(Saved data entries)
----------------
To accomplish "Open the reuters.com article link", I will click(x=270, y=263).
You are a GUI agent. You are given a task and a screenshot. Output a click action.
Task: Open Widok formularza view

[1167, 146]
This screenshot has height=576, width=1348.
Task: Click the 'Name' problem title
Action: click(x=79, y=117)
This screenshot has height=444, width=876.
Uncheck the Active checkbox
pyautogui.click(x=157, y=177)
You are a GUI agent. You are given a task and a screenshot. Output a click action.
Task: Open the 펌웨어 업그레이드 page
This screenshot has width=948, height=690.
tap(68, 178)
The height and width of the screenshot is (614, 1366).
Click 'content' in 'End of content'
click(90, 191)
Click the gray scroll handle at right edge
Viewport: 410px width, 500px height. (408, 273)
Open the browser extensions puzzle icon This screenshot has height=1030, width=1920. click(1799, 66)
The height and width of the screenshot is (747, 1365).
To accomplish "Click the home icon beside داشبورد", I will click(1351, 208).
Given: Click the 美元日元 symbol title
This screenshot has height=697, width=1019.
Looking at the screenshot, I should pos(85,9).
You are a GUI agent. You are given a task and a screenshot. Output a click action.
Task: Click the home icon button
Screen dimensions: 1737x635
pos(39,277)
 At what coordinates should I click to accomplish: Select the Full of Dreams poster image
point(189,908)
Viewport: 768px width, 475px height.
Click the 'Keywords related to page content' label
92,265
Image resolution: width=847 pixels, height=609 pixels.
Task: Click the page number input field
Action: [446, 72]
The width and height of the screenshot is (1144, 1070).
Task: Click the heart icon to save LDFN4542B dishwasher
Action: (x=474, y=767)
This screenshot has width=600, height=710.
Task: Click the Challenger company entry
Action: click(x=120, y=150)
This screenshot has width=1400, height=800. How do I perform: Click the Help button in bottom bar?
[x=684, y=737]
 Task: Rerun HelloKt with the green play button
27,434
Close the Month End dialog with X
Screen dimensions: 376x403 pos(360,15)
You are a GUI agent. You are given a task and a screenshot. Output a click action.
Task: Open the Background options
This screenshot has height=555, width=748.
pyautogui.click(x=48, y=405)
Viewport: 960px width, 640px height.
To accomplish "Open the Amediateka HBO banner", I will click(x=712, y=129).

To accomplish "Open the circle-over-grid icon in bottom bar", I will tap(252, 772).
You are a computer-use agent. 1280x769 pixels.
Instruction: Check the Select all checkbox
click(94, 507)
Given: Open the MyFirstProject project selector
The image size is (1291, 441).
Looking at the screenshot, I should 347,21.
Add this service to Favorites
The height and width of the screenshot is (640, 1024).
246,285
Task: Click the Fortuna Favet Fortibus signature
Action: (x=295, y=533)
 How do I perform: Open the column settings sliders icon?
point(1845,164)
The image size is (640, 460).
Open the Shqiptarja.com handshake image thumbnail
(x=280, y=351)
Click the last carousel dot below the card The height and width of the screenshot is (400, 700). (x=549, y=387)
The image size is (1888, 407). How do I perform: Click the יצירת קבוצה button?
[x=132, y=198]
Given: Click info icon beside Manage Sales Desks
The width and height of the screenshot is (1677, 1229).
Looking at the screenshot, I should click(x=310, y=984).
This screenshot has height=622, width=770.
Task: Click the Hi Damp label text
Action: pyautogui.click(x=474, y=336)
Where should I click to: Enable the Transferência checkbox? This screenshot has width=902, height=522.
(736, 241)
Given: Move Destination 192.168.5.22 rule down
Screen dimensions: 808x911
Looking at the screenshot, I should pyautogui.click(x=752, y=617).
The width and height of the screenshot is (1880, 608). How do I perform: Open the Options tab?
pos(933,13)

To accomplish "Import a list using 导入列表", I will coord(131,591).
----------------
From the records above, copy every line that holds the word "beside".

ANSWER AREA -
To accomplish "Click the home icon beside داشبورد", I will click(1351, 208).
Given: Click info icon beside Manage Sales Desks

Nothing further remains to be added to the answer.